Excerpts from a dataset:
+--

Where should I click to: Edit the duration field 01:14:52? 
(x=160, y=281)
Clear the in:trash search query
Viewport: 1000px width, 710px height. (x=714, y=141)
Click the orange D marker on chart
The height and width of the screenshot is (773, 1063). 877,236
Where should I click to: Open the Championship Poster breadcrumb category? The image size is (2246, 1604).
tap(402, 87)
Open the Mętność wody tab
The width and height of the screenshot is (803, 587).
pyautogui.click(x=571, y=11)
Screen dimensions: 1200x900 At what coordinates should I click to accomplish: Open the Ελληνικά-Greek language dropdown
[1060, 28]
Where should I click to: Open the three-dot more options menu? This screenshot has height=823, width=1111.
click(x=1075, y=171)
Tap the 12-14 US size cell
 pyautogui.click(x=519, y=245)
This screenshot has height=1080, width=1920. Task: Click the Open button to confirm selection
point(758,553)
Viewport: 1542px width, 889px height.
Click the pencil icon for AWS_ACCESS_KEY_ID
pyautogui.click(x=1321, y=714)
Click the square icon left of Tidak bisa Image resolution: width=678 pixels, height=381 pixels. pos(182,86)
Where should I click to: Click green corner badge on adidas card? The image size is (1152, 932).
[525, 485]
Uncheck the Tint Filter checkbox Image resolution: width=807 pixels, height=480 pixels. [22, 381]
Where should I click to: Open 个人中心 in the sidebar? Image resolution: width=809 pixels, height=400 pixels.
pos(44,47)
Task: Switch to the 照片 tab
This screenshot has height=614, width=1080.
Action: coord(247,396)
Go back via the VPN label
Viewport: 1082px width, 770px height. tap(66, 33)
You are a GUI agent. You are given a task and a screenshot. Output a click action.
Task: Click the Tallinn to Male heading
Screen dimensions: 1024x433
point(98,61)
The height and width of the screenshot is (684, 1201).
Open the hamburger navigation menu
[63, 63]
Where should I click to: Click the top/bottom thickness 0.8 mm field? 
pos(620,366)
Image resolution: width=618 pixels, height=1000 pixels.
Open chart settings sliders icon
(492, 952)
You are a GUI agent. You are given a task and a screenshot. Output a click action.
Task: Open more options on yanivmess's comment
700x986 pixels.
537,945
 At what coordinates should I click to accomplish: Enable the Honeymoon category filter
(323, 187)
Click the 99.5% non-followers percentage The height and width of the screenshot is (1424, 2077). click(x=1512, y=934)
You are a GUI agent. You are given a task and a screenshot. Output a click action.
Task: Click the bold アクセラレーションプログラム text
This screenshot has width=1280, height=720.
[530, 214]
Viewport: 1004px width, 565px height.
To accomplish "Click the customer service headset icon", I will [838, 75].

+--

◆ TASK ITEM ◆
Nothing outside the span should appear: transcribe the lines from the one containing "700x986 pixels." through the last line of the records.

◆ RESULT FOR THIS TASK ◆
700x986 pixels.
537,945
 At what coordinates should I click to accomplish: Enable the Honeymoon category filter
(323, 187)
Click the 99.5% non-followers percentage The height and width of the screenshot is (1424, 2077). click(x=1512, y=934)
You are a GUI agent. You are given a task and a screenshot. Output a click action.
Task: Click the bold アクセラレーションプログラム text
This screenshot has width=1280, height=720.
[530, 214]
Viewport: 1004px width, 565px height.
To accomplish "Click the customer service headset icon", I will [838, 75].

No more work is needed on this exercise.